(Saved entries)

+++

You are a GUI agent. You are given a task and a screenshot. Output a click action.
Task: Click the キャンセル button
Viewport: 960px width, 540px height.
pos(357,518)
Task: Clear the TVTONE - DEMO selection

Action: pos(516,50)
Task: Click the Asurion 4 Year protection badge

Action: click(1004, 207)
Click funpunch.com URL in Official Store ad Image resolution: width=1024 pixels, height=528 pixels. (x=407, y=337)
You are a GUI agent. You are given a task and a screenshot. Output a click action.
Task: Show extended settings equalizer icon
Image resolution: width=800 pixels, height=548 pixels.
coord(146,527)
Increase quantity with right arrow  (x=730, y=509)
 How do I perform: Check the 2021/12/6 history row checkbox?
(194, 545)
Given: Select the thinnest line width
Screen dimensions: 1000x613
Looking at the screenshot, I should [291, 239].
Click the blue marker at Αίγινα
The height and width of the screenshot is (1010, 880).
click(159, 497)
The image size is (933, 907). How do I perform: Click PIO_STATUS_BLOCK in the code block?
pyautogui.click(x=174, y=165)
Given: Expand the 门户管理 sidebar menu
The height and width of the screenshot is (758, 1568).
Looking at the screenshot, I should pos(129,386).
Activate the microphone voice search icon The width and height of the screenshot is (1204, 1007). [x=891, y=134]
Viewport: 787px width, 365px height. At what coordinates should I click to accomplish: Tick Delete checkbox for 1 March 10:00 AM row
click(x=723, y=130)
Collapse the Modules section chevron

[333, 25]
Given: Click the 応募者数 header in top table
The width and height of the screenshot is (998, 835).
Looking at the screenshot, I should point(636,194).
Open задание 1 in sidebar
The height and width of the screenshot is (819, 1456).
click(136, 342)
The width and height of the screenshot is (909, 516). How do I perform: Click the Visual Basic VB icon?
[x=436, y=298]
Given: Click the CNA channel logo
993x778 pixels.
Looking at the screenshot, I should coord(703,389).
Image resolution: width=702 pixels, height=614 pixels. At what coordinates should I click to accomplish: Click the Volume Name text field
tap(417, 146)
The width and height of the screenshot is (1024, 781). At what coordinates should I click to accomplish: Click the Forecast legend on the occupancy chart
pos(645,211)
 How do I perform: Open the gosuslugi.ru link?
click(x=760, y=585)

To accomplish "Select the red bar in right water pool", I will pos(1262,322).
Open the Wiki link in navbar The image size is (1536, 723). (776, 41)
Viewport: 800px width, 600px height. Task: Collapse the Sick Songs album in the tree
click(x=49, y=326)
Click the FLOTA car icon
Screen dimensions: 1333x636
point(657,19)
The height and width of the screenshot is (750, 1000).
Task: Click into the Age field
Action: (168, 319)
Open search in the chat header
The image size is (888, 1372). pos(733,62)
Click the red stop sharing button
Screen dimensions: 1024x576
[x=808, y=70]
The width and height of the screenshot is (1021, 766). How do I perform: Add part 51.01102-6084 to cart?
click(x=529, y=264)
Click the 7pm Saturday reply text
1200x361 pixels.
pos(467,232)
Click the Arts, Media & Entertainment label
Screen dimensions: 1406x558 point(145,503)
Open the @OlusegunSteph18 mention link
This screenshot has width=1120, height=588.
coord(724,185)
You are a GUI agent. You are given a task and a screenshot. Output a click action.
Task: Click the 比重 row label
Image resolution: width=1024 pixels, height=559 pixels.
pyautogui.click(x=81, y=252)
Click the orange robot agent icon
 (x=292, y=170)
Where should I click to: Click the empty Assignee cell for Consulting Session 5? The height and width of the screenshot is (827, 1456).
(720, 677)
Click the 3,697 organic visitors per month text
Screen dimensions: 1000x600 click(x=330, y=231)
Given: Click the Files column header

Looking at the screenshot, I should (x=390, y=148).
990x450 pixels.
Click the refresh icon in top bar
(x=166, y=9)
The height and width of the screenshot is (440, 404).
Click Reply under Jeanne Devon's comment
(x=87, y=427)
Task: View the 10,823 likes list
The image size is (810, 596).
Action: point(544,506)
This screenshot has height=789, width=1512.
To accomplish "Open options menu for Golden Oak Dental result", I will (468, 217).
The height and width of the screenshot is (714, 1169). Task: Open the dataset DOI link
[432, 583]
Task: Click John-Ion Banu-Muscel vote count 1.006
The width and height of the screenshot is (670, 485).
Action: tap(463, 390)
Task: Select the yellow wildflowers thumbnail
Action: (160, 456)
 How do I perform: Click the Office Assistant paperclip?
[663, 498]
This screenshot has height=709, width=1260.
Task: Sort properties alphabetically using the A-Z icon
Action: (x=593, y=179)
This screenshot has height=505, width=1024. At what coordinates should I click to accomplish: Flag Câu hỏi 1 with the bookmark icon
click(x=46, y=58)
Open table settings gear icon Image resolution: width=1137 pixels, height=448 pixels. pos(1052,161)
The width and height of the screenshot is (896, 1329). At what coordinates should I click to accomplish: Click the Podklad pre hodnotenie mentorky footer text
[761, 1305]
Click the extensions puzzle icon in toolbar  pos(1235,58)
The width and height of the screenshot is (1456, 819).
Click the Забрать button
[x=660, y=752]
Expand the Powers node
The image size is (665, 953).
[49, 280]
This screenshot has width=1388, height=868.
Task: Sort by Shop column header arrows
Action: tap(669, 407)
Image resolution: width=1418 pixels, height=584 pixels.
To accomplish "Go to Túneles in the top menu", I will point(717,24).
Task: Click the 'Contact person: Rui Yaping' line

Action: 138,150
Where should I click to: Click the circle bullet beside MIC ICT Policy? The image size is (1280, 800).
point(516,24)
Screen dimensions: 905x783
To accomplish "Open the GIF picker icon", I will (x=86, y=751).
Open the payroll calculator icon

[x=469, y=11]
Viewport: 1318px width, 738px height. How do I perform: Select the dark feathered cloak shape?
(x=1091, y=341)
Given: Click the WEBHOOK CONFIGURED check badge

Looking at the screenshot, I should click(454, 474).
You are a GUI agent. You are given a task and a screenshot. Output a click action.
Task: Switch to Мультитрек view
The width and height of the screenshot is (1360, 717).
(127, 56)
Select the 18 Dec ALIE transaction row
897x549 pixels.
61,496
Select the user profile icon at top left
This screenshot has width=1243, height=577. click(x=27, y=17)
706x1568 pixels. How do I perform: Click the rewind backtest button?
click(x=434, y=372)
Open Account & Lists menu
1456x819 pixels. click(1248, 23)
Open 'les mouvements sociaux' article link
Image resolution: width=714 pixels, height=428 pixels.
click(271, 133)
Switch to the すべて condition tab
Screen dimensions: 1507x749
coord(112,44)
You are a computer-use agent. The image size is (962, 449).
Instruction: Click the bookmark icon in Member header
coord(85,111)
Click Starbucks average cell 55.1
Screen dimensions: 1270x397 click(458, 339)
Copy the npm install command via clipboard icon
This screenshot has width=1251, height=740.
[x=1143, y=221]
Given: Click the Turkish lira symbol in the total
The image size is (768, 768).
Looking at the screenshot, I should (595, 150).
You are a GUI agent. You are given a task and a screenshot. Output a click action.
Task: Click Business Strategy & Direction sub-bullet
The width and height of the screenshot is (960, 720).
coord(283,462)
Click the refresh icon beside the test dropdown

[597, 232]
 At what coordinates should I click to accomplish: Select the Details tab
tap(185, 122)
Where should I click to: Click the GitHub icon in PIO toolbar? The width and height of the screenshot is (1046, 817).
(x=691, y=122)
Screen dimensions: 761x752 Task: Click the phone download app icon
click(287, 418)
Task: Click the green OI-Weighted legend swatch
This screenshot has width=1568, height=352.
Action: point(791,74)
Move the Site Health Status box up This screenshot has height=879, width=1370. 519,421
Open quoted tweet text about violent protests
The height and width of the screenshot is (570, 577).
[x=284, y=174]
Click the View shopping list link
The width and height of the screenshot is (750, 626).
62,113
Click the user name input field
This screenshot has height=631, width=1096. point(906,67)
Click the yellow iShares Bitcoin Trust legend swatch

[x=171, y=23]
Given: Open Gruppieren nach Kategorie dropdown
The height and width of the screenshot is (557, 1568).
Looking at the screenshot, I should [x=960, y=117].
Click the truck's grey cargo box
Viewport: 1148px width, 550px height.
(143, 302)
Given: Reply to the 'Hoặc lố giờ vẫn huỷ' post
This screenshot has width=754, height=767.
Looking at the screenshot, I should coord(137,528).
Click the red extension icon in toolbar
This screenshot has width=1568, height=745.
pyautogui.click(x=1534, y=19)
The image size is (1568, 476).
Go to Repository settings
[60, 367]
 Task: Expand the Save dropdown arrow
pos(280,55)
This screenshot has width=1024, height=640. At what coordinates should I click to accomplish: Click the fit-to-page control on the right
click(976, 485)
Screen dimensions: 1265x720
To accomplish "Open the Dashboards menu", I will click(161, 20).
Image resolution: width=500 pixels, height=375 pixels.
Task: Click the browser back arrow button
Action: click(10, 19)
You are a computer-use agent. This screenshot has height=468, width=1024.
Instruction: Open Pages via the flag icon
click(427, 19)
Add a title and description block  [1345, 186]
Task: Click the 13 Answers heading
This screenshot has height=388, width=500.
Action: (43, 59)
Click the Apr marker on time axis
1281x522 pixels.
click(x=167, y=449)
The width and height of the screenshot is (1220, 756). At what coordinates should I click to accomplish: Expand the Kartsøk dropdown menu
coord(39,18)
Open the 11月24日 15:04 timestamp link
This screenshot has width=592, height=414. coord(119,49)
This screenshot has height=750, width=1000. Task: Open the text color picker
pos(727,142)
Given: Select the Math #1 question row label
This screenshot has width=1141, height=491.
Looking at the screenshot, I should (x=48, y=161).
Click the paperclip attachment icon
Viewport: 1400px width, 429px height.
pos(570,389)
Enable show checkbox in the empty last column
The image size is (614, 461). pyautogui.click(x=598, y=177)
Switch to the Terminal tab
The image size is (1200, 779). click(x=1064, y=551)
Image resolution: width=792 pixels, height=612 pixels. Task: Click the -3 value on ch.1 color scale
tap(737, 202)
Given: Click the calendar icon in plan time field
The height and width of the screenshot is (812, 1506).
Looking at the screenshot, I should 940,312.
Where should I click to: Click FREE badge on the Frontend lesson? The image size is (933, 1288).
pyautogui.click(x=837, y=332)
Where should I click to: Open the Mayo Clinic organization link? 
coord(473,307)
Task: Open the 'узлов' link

+++

Problem:
Lines from the one containing "Where should I click to: Open" through the last line of the records, both included, are the only ones to print, each exactly as it is.

Reply to the task:
Where should I click to: Open the Mayo Clinic organization link? 
coord(473,307)
Task: Open the 'узлов' link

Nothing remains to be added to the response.